BTW, now I'm really confused. So far:

1) Someone said belts are rated 105K miles

That was me. It's in my '99 legacy outback
manual. What's yours say?
 
tomcas said:
Here is a good listing of recommended replacement miles.
http://www.gates.com/downloads/down...folder=brochure&CFID=1749920&CFTOKEN=64602712
More importantly the listing indicates if the engine is an interference
design. Note that all of the Subaru's are of the crash proof design. Of
course nothing was better for life than the old Subaru's that had gears
instead of belts or chains.

Thanks for the link to that nice document. However, something seems amiss
to me here with none of the Subaru engines being marked with an asterisk to
denote interference engine.
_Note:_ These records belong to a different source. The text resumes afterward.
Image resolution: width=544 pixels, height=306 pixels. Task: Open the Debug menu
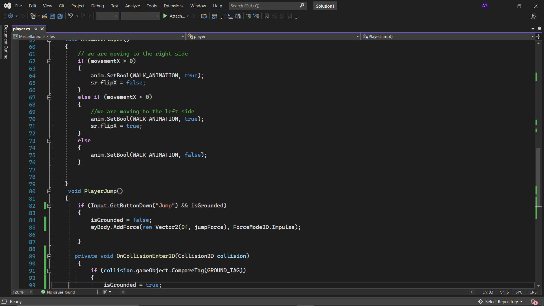point(97,6)

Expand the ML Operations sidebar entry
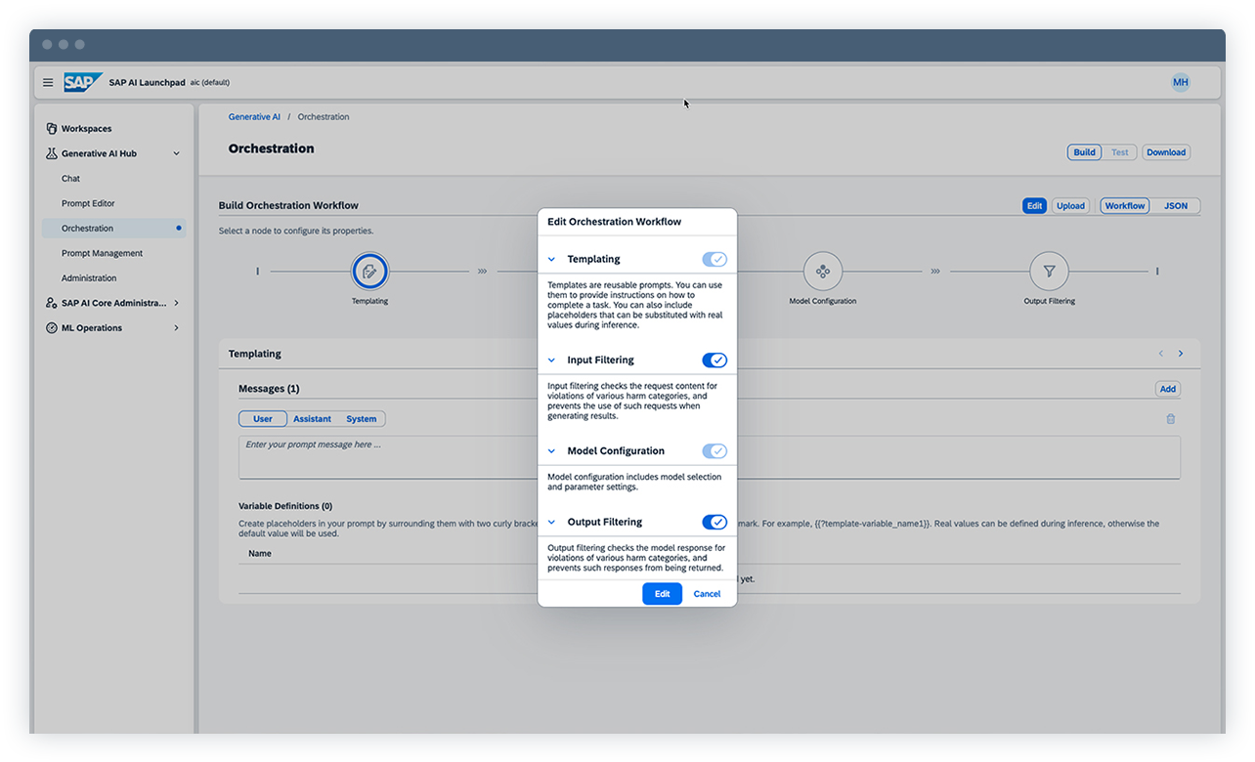177,327
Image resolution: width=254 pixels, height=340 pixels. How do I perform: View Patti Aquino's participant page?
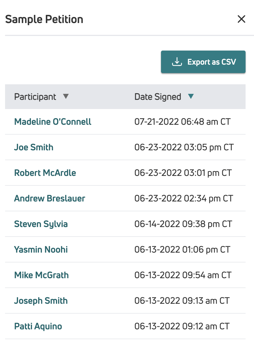(38, 326)
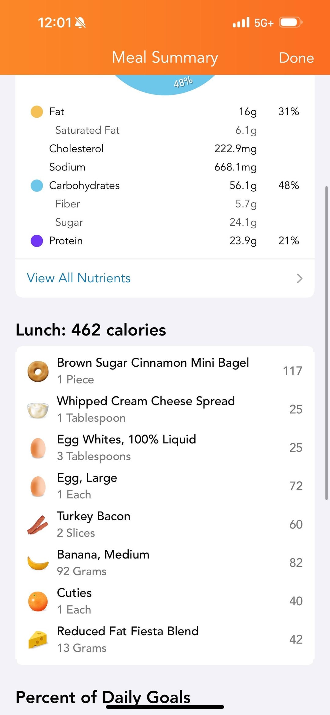Image resolution: width=330 pixels, height=715 pixels.
Task: Open the Whipped Cream Cheese Spread entry
Action: [x=146, y=401]
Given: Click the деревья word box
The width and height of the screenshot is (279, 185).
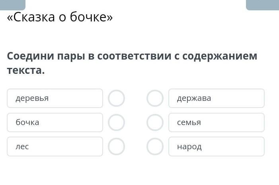Looking at the screenshot, I should 55,98.
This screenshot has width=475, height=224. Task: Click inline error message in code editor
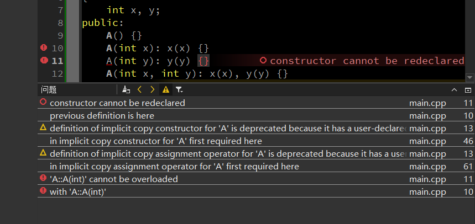click(x=366, y=61)
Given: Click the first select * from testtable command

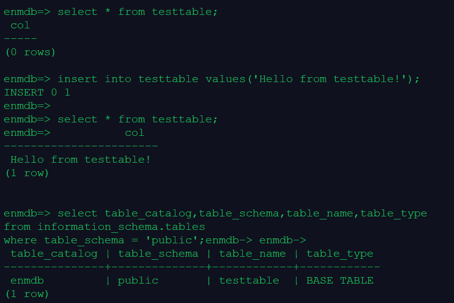Looking at the screenshot, I should pos(138,12).
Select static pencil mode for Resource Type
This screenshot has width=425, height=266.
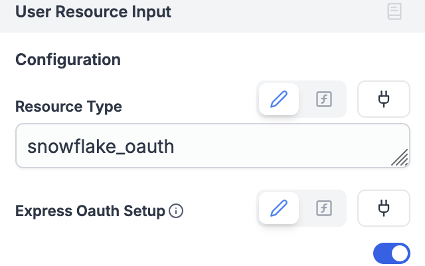click(x=279, y=100)
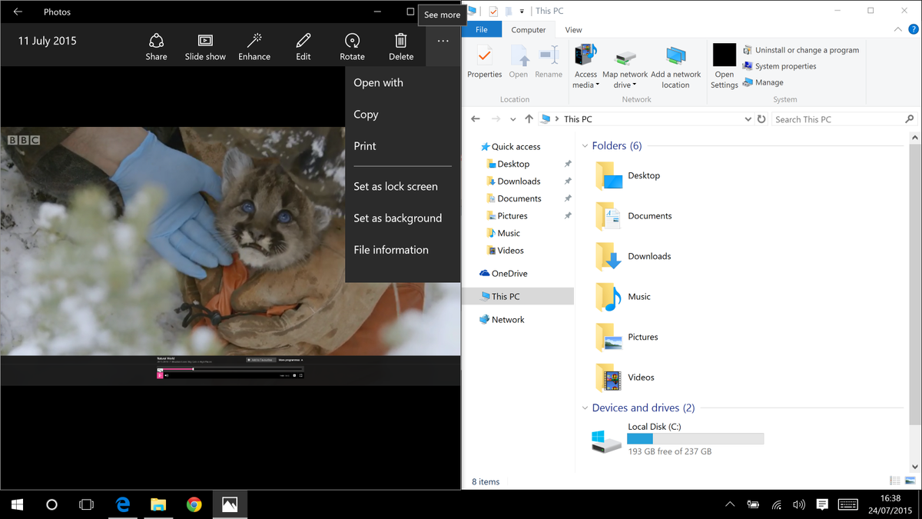Switch to the View ribbon tab
Screen dimensions: 922x519
(573, 29)
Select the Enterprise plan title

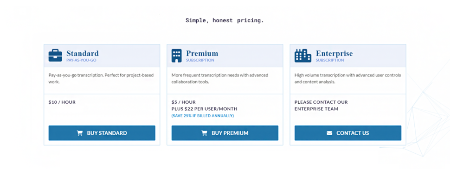[x=334, y=53]
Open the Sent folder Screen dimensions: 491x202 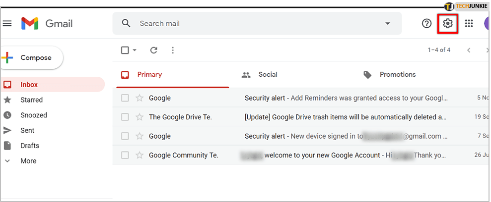point(27,130)
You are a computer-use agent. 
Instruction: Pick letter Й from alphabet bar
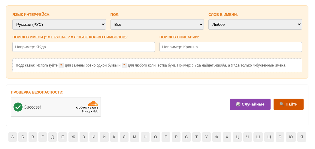coord(104,137)
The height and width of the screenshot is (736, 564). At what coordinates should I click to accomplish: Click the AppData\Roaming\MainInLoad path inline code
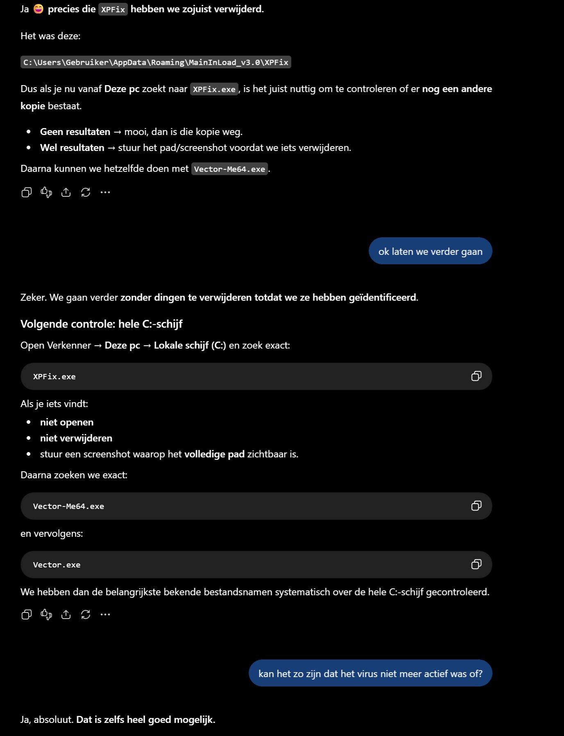point(156,62)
I thought that some of these are, but maybe
there was some other caution that folks referred to which was not
technically "interference" but still could be bad news for engine parts. Can
anyone else shed some light on this? Or am I just befuddled here?
--
D N
I E T S
Off to R the M __, D H

Reply to group. (Detestible spammers!)
 
If it breaks it can destroy your engine. Replace it. Its reaching
the end of its servicable life.

This is hogwash. The 2.5 motor is a non-interference engine. The worst
that will happen is that you'll be stranded somewhere and need a tow.
Replace your timing belt at its recommended interval, which should be
stated in your maintenance manual.

-S.S-
 
Ohaya said:
Yep. I know that. That's why the original post :)....

BTW, now I'm really confused. So far:

1) Someone said belts are rated 105K miles
2) Someone else (linked page) said 60K miles
3) Someone else said don't change it just because of rating

Plus :(,. now that I'm researching this, I checked that last repair, and
noted that part of what they did was the separator plate and valve cover
gaskets, and I think that I probably should've had them replace the timing
belt since they had to pull the engine anyway :(!!!

Darn!!!

I still think you're worrying yourself unnecessarily. I would not be
changing a belt at 50K miles unless there were some reason to think it was
malfunctioning or had otherwise been unduly stressed or showing signs of
visible wear. Probably none of these applies?
--
D N
I E T S
Off to R the M __, D H

Reply to group. (Detestible spammers!)
 
That was me. It's in my '99 legacy outback
manual. What's yours say?


Jim,

Hmm. Interesting.

Ours is a '97 Outback Legacy, with 2.5L engine.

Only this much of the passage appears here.